My first thinking was that the SQL keep the index and make very quick access to the search data base on your SQL.
Then I think that linq can also translate this filter to sql and then get the data, then you make your action etc...
now I think that the actually reason is depend what actions you do. Is faster to run direct the SQL, but the reason of that is depend on how you actually set your linq.
If you try to load all in memory and then use linq then you lose for speed from SQL index, and lose memory, and lose a lot of action to move your data from sql to memory.
If you get data using linq, and then no other search need to be made, then you lose on the moving of all that data on memory, and lose memory.
Upvotes: 0
Reputation: 273274
After the update:
It's running, say 10,000 times and
I'm going to assume a table with 1000 records
It seems reasonable to assume the 1k records will fit easily in memory.
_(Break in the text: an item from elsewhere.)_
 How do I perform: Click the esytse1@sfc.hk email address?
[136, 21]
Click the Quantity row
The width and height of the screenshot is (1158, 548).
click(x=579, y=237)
And then running 10k filters will be much cheaper in memory (LINQ).
Using SQL would mean loading 10M records, a lot of I/O.
Upvotes: 2
Reputation: 7438
t depends on the amount of data you are filtering on.
You say the filter runs 10K time and it can be different everytime, in this case if you don't have much data in database you can load that on to server variable.
If you have hundred thousands of records on database that you should not do this perhaps you can create indexes on database and per-compiled procedures to fetch data faster.
You can implement cache facade in between that helps you to store data in server side on first request and update it as per your requirement. (you can write the cache to fill variable only if data has limit of records).
You can calculate time to get data from database by running some test queries and observations. At the same time you can observer the response time from server if the data is stored in memory and calculate the difference and decide as per that.
There can be many other tricks but the base line is
You have to observer and decide.
Upvotes: -1
Reputation: 4702
This will probably cause some debate on the role of a database! I had this exact problem a little while back, some relatively complex filtering (things like "is in X country, where price is y and has the keyword z) and it was horrifically slow. Coupled with this, I was not allowed to change the database structure because it was a third party database.
I swapped out all of the logic, so that the database just returned the results (which i cached every hour) and did the filtering in memory - when I did this I saw massive performance increases.
Upvotes: 0
Reputation: 13655
Depends on how big your table is and what type of data it stores.
Personally, I'd go with returning all the data if you plan to use all your filters during the same request.
If it's a filter on demand using ajax, you could reload the data from the database everytime (insuring by the same time your data is up to date)
Upvotes: 1